As Britain gears up for a rare visit by author Dennis Lehane, timed with the release of The Given Day on this side of the Atlantic, we’ve already highlighted a Telegraph interview with the author; now, The Guardian comes forth with its own insightful Lehane feature, written by Emma Brockes. It’s a fine piece of work, recounting Lehane’s change of direction from crime-fiction-writing to less genre-style work, his upbringing in blue-collar Boston, and his efforts on behalf of the HBO series The Wire. I guess the extraordinary press attention Lehane is receiving as he prepares to visit the UK makes up somewhat for The Guardian’s bizarre failure to include his work in its “1,000 Novels Everyone Must Read” feature earlier this month.

Lehane proves to be very candid with Brockes:
We are in St Petersburg, Florida, where Lehane lives when he’s not in Boston. His wife is an ophthalmologist here, and he teaches creative writing at Eckerd College. He rents an office in a part of town where the rent is cheap and the views overlook a noir-ish vista of derelict lots and blowsy palms, all the way down to the ocean.

Officially, Lehane’s books are noir, although their success has blurred the boundaries, and with The Given Day he has moved into what he would caustically refer to as literary fiction. He has written three episodes of the TV series The Wire (in seasons three, four and five), and is currently developing a TV show about Boston in the 1970s. On the wall of his office is a photo of him talking earnestly to Leonardo DiCaprio on the set of the latest film adaptation of one of his novels, Shutter Island. For nine years, Lehane built up a fan base in modest increments.

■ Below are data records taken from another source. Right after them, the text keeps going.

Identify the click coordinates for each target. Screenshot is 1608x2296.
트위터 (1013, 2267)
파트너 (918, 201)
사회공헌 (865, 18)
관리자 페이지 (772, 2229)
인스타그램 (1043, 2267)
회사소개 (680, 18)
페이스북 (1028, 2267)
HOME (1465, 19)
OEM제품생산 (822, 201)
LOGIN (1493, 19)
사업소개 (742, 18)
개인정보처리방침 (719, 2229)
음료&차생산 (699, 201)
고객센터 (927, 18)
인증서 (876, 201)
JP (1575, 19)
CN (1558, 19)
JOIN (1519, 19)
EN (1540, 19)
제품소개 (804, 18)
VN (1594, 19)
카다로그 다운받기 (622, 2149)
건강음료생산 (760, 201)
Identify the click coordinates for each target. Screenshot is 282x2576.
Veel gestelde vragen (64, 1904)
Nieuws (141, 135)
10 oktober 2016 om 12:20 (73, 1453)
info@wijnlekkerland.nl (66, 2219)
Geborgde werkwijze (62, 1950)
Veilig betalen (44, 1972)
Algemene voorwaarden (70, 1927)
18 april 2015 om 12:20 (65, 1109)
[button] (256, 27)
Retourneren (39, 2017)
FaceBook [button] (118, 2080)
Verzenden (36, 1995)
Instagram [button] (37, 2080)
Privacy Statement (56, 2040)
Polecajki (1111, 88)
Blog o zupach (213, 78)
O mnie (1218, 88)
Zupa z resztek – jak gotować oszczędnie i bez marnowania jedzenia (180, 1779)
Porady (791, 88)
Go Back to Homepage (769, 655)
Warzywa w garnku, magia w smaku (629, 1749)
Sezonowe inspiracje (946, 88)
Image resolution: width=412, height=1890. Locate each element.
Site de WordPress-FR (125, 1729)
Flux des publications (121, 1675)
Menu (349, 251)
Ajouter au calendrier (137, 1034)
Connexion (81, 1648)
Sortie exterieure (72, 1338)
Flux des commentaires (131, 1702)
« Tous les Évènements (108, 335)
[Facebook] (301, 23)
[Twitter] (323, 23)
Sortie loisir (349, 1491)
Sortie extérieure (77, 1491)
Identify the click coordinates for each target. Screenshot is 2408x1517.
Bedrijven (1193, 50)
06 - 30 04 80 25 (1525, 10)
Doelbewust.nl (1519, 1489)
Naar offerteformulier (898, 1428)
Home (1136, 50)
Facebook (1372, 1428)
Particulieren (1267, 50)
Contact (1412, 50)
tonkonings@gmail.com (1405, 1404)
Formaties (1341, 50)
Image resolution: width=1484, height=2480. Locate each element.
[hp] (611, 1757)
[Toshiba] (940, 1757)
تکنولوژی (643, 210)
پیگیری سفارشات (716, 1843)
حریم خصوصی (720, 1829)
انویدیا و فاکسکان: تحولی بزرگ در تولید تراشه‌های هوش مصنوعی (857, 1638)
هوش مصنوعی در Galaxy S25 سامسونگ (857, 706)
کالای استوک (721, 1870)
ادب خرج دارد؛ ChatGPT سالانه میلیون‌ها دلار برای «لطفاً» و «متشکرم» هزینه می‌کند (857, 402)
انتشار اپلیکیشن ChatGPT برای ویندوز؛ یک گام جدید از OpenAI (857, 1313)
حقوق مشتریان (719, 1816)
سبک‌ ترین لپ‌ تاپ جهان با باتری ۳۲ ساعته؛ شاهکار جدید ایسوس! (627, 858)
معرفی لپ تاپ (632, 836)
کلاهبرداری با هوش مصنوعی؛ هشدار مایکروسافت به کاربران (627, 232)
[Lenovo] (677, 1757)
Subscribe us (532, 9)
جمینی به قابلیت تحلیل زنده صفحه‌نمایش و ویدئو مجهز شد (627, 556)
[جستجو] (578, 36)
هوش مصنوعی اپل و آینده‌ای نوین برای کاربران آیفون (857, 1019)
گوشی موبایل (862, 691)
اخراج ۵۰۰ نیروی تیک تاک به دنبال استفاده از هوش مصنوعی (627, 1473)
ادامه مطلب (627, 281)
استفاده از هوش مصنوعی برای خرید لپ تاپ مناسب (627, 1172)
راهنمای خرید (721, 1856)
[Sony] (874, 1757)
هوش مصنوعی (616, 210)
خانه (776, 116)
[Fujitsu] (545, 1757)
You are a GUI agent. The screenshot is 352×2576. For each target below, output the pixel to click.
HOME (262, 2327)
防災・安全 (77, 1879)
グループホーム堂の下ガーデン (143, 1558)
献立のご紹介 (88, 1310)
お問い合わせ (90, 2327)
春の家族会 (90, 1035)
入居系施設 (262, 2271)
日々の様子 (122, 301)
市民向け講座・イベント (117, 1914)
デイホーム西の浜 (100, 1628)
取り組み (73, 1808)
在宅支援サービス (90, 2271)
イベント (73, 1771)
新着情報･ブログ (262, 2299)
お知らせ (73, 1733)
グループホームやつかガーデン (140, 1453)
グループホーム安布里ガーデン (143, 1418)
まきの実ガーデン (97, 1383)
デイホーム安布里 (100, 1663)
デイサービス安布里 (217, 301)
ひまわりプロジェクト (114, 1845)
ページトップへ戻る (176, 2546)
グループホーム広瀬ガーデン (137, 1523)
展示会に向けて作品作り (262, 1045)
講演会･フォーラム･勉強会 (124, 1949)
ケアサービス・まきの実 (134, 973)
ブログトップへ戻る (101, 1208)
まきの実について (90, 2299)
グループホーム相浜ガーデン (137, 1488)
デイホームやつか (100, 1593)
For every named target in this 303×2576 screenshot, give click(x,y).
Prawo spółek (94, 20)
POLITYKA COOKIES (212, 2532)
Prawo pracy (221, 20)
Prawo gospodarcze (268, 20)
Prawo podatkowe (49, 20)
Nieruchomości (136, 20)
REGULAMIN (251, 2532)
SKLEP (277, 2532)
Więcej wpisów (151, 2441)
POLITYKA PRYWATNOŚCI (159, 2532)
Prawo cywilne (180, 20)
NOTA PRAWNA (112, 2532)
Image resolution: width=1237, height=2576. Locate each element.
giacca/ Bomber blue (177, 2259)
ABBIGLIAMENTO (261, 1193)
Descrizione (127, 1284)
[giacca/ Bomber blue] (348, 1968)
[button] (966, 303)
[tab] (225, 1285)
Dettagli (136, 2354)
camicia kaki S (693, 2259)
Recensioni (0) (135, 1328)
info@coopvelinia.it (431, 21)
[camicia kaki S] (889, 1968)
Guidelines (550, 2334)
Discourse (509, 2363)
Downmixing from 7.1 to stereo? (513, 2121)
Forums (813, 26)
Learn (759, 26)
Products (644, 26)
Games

Now he can barely write a shopping list without Hollywood optioning it.

Having been poor for a long time, when the money started rolling in he explicitly warned himself: “You could become a real dick.” The greatest thing about having money, he says, is the removal of the worry about not having it. “And that’s huge. As anyone who’s ever stared at the ringing phone thinking that’s a debt collector or had that horror of thinking will my lights go on, will know. All of which I’ve been through. Suddenly that was gone.”

He wrote his first novel in three weeks while he was a student and slung it in a drawer. It was a crime novel, and he knew that if he published it he risked being hemmed in as a “genre” writer. But literary fiction at the time seemed desperately boring, full of “middle-class, well-appointed couples suffering from malaise”. He says: “Don’t get me wrong, I love literary fiction. It’s faux literary fiction I can’t stand.”

He had learned a certain stubborn self-belief at writing school. Lehane himself went to Eckerd, attracted after his freezing Boston childhood by the Florida sun and the fact that Raymond Carver went there. He had already dropped out of two other degree courses and finally stopped pretending he wanted to be anything else; he had been writing short stories since he was eight. The brutal workshop rite of students critiquing each others’ work toughened him up and also, he says, gave him perspective. “It’s good not only to realise that you can’t please all of the people all of the time, but that you don’t want to. There’s a certain type of reader that you don’t ever want to write for. And that really helps. I impressed a moron, why should I care? Or I pissed off a moron, why should it bother me?”
You can read the full Guardian piece here.

As you can probably tell, I’m rather excited to see Lehane next month, when he’s in London with his fellow Transworld author Tess Gerritsen. I hope to have more time with him on this occasion than I did during our brief chat during Bouchercon in Baltimore last fall. I also hope he has plenty of ink in his pens, because I have a number of copies of Shutter Island that I would dearly like him to sign.


Dana King said...

I finished reading THE GIVEN DAY a couple of nights ago. A wonderful book. I'm glad I wasn't asked to review it; I don't feel I'm a good enough writer to do it justice.

Jen Jordan said...

Are you going to have him go through the life scale recreation of Shutter Island you had built on that deserted island you bought with your retirement fund?